There were many passages in the Gospels that I didn’t understand, as a child. I would read them with my mother, she would explain them, and they still didn’t make a lot of sense to me. I decided that I’d just have to wait to understand them, just like when the adults talked about sexy things. There was going to be a time when I’d understand all these things that were adult-only.

One of the passages I didn’t understand is the following:

The Faith of the Centurion

5 When Jesus had entered Capernaum, a centurion came to him, asking for help. 6 “Lord,” he said, “my servant lies at home paralyzed, suffering terribly.”

7 Jesus said to him, “Shall I come and heal him?”

8 The centurion replied, “Lord, I do not deserve to have you come under my roof. But just say the word, and my servant will be healed. 9 For I myself am a man under authority, with soldiers under me. I tell this one, ‘Go,’ and he goes; and that one, ‘Come,’ and he comes. I say to my servant, ‘Do this,’ and he does it.”

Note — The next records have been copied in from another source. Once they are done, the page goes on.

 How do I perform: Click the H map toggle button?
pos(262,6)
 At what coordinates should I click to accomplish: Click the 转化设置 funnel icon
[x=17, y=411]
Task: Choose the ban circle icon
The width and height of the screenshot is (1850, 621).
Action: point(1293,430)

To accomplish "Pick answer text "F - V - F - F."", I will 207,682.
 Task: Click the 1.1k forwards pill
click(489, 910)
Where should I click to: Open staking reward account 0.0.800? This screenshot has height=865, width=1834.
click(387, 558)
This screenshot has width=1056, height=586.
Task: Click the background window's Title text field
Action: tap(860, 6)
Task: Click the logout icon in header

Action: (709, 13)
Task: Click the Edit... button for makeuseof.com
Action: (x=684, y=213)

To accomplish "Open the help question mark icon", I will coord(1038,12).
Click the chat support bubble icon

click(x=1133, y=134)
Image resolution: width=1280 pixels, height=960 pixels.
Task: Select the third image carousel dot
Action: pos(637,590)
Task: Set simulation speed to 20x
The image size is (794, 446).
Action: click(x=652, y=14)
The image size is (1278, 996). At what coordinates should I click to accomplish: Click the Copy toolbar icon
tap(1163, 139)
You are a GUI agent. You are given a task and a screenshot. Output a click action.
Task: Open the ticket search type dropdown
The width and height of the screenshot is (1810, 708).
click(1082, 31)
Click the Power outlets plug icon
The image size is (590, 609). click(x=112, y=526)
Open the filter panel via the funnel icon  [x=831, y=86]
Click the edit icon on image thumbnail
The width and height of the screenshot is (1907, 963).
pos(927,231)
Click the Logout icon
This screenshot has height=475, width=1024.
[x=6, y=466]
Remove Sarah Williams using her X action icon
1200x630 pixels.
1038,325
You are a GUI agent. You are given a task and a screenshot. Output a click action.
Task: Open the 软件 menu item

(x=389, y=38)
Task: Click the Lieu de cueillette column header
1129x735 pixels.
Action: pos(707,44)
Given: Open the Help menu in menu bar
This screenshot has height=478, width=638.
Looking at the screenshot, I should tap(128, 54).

10 When Jesus heard this, he was amazed and said to those following him, “Truly I tell you, I have not found anyone in Israel with such great faith. 11 I say to you that many will come from the east and the west, and will take their places at the feast with Abraham, Isaac and Jacob in the kingdom of heaven. 12 But the subjects of the kingdom will be thrown outside, into the darkness, where there will be weeping and gnashing of teeth.”

13 Then Jesus said to the centurion, “Go! Let it be done just as you believed it would.” And his servant was healed at that moment.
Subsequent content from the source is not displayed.